# Task objective:
Only the lines running from the line with "Instruction: Click Restore Defaults button" to the end of the listing below should be copied, exactly, without pictures.

# Exercise inputs:
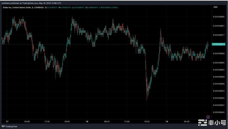Click the 0.00000856 price axis label
Screen dimensions: 228x129
(x=218, y=84)
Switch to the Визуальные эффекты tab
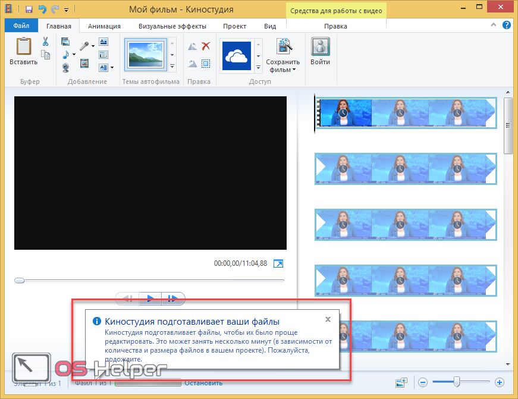Viewport: 518px width, 399px height. point(172,26)
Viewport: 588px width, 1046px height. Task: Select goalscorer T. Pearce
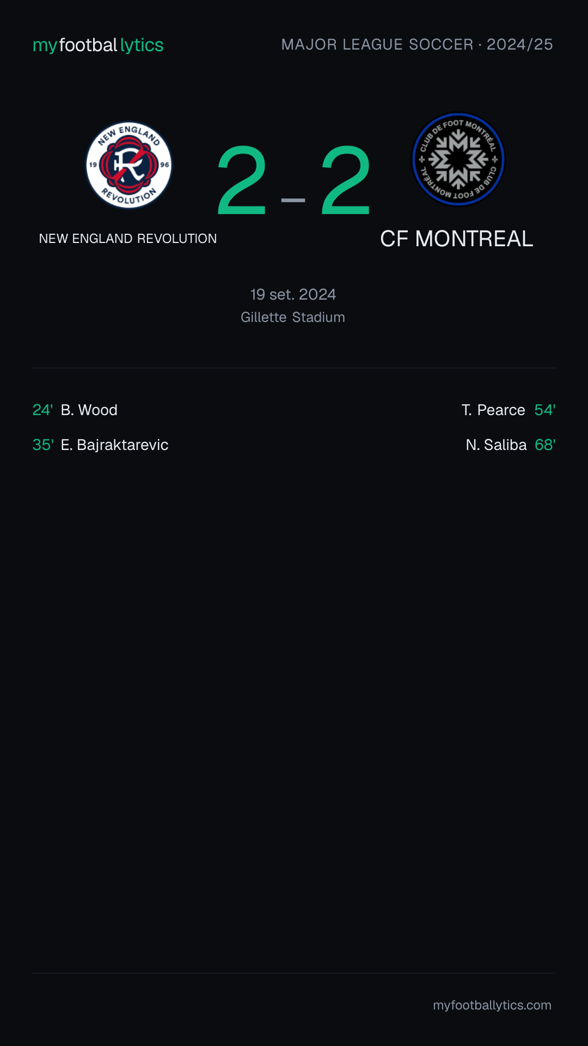pyautogui.click(x=493, y=410)
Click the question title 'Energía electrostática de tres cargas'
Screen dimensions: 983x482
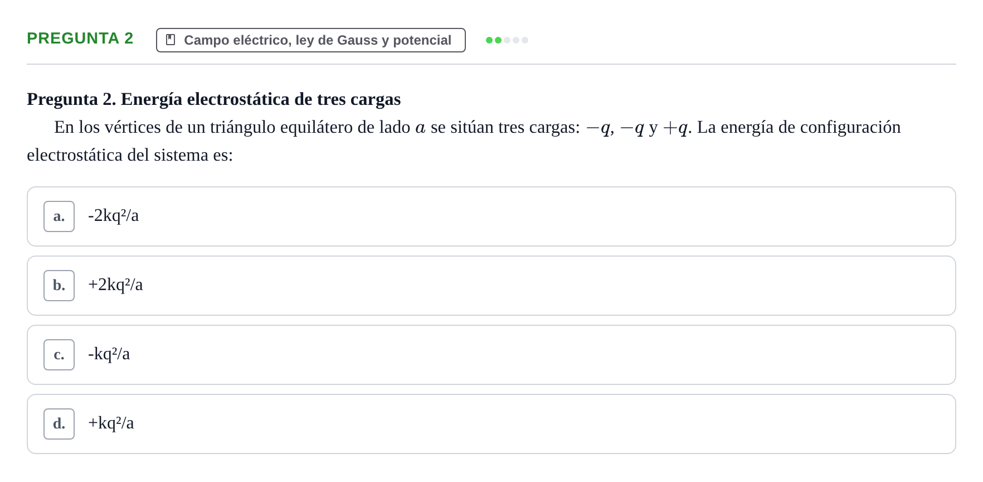(261, 99)
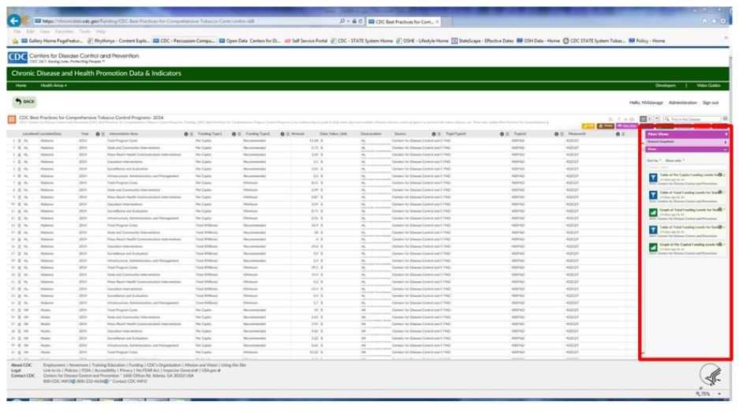Image resolution: width=739 pixels, height=412 pixels.
Task: Click the CDC logo in header
Action: [x=17, y=57]
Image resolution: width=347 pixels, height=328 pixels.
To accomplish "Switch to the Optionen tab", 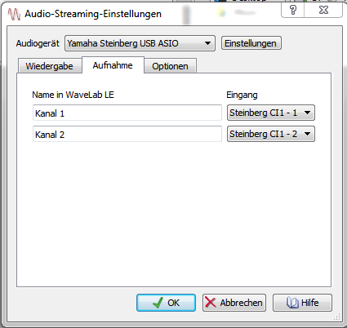I will tap(170, 66).
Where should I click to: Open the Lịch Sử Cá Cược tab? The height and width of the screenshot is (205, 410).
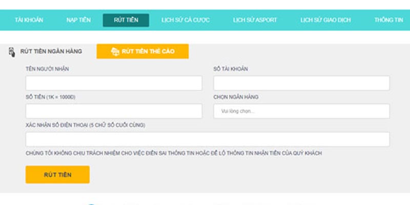click(185, 20)
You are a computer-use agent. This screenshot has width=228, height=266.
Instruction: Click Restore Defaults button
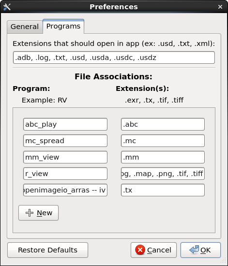[48, 250]
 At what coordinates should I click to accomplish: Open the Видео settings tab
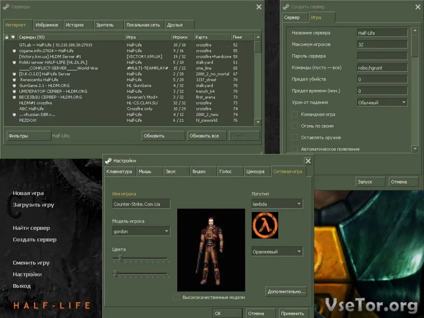tap(203, 171)
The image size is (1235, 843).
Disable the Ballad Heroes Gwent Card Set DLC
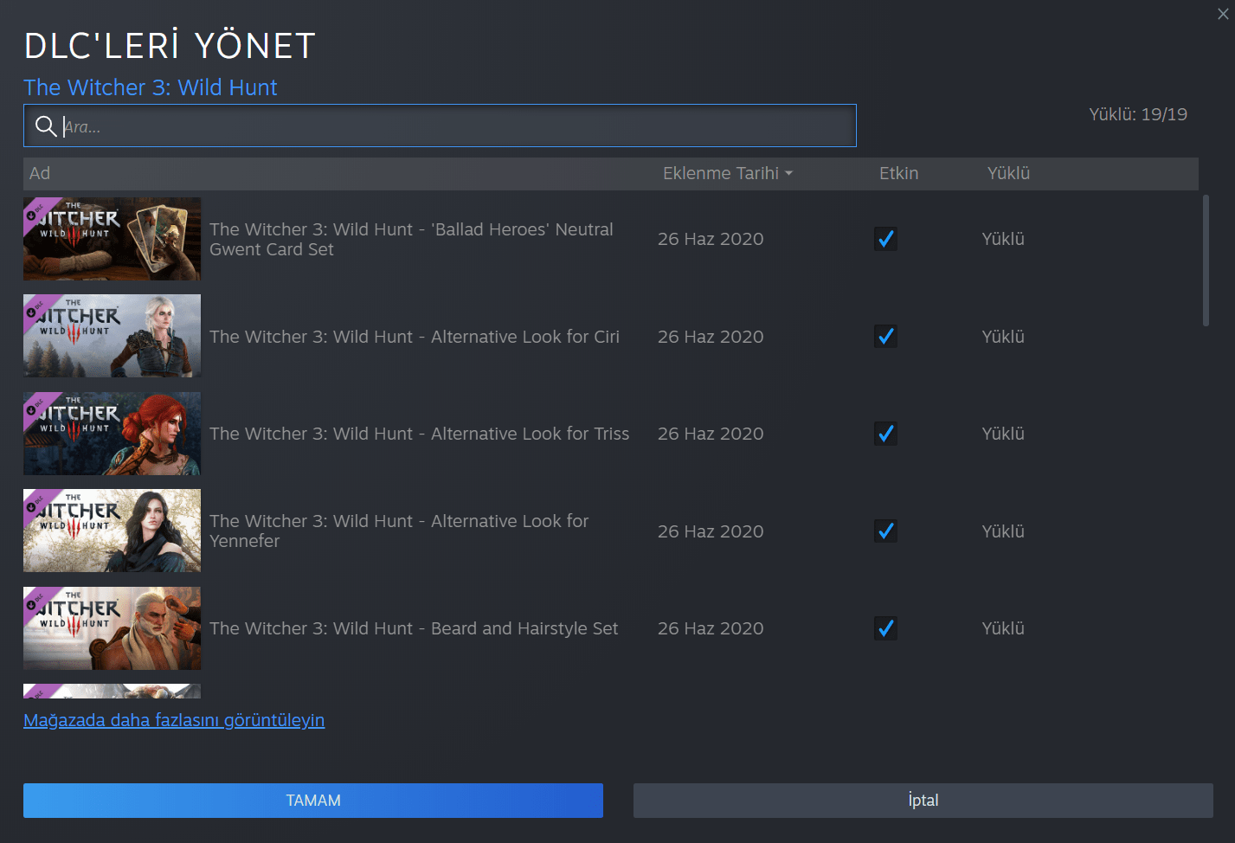pos(885,239)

# Output:
Instruction: Click Restore Defaults button
[48, 250]
 At what coordinates should I click to accomplish: Open the Видео settings tab
tap(203, 171)
The image size is (1235, 843).
Disable the Ballad Heroes Gwent Card Set DLC
pos(885,239)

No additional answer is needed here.